Gadis indigo itu mengangguk kemudian mengeluarkan buku catatannya dari tas. "Sudah ya? Boleh kupinjam?" Sedikit tak rela Hinata memberikan buku catatannya pada sang sahabat-Ino Yamanaka yang langsung dibawa ke bangkunya sendiri unuk disalin jawabannya.
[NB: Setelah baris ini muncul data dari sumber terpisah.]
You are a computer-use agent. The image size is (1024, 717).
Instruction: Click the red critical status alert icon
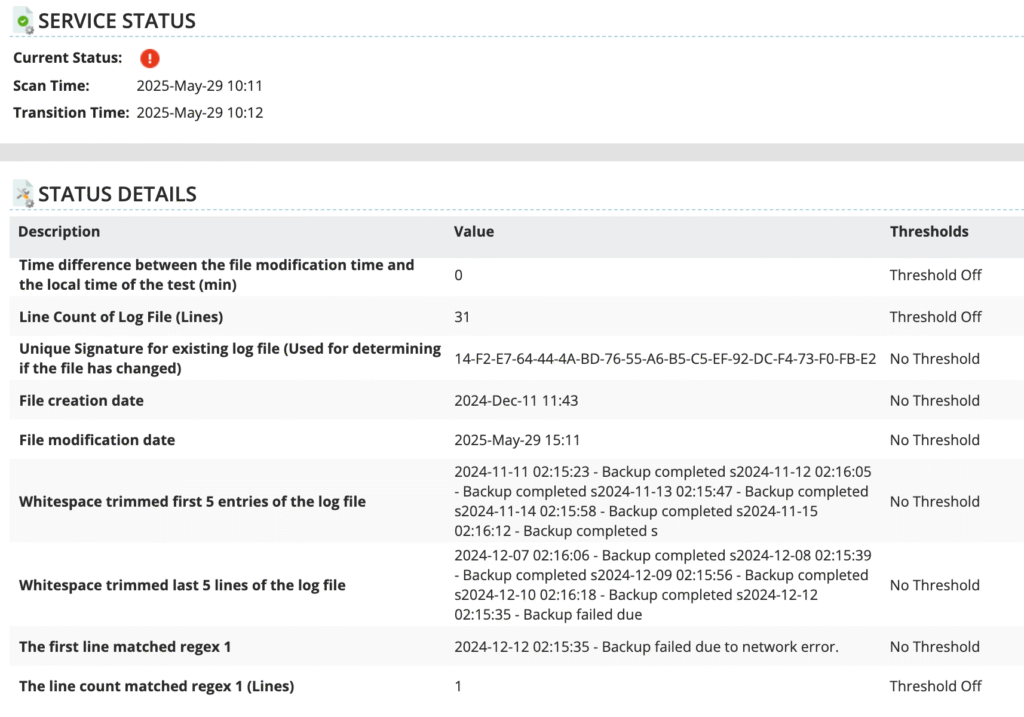pyautogui.click(x=150, y=58)
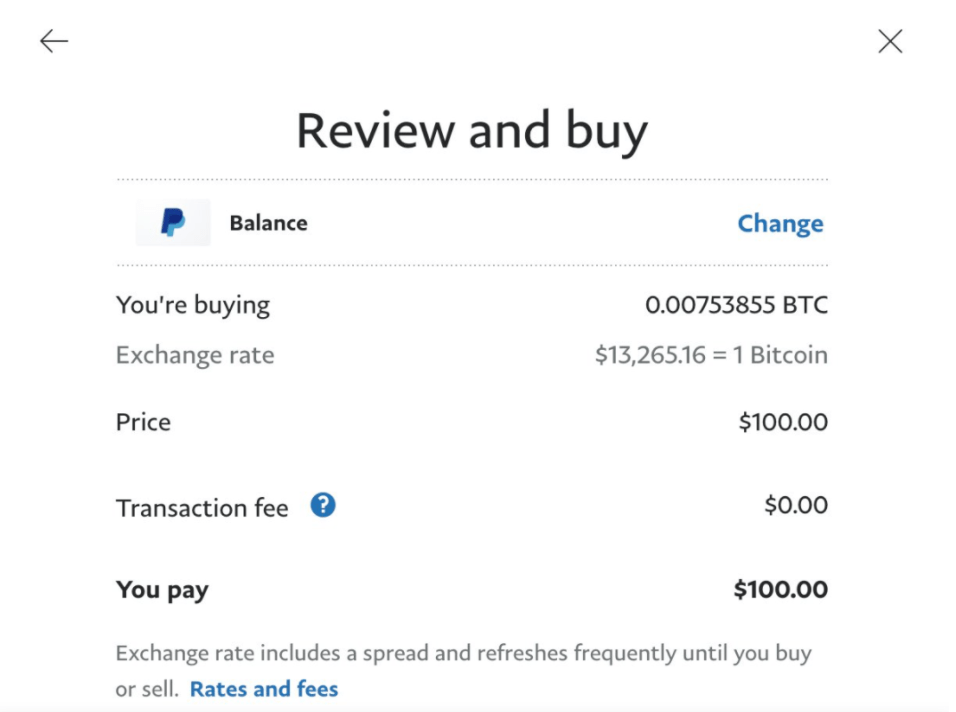
Task: Go back using the left arrow icon
Action: 54,41
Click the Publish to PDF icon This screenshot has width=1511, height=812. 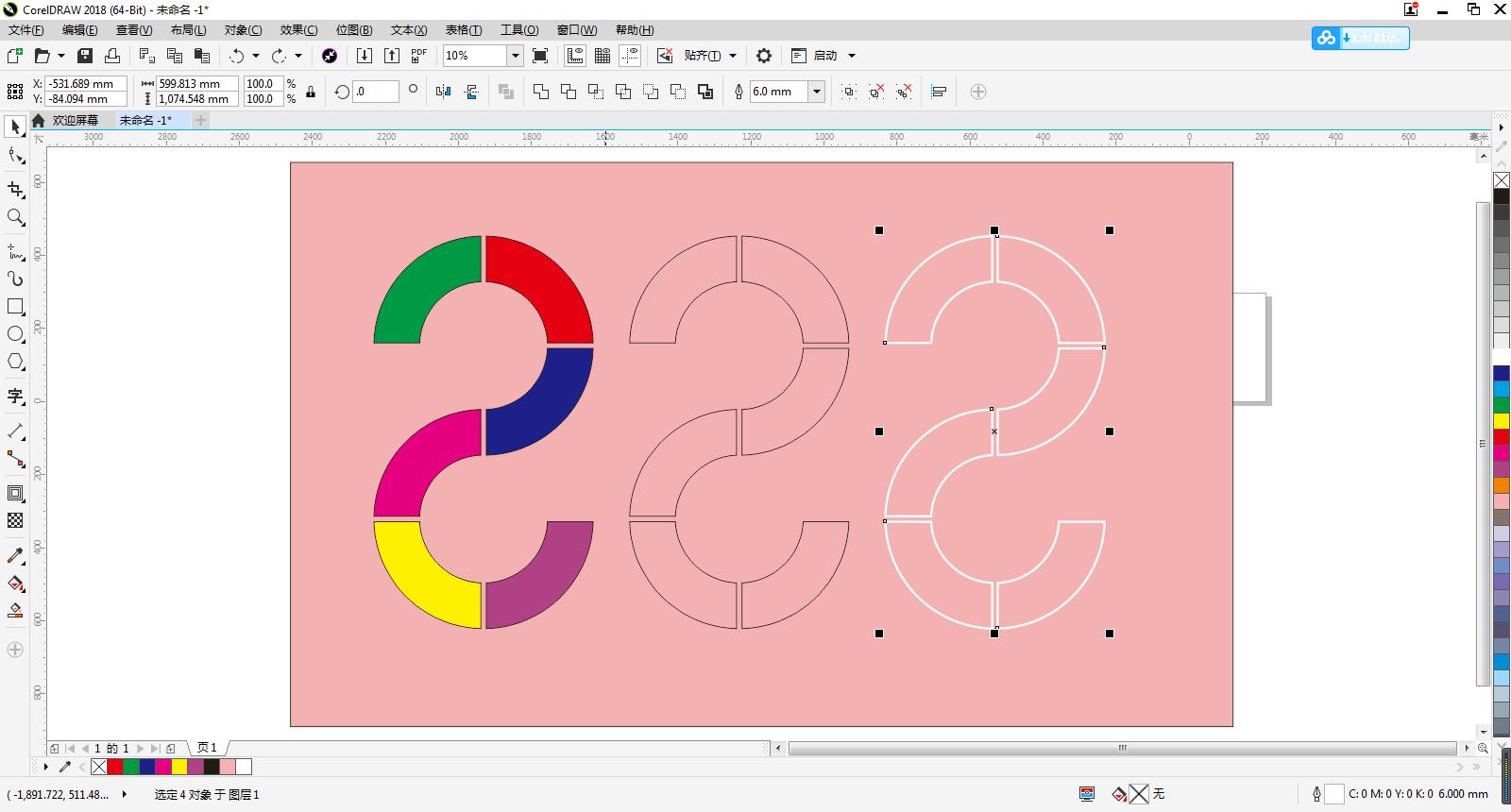click(x=418, y=56)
Sakura Haruno─yang duduk tepat dibelakang Hinata hanya melirik sinis Ino, "Dasar tukang mencontek." Sindirnya masih mengigit lolipop strawberry.
"Masalah buatmu? Kau juga pelit, aku pinjami saja tidak boleh. Jadi jangan protes kalau aku meminjam Hinata, jidat!"
"Pig─"
Mungkin pertengkaran rutin antara Sakura dan Ino akan segera dimulai jika saja Hinata Hyuuga tak melerainya dengan suara lembut khas, "Su-sudahlah Sakura-chan, Ino-chan."
Terbungkam sudah Sakura dan Ino mengalah pada Hinata, bukannya mereka takut atau apa. Tapi mereka hanya mengalah dan kasihan kalau Hinata harus mengurusi pertengkaran yang pastinya tidak penting. Baru sadar, eh.
Suasana kembali menenang walau hanya sedikit hiruk pikuk murid-murid yang sedang mengobrol, semuanya masih wajar sebelum teriakan membahana seseorang mengusik ketenangan kelas tersebut.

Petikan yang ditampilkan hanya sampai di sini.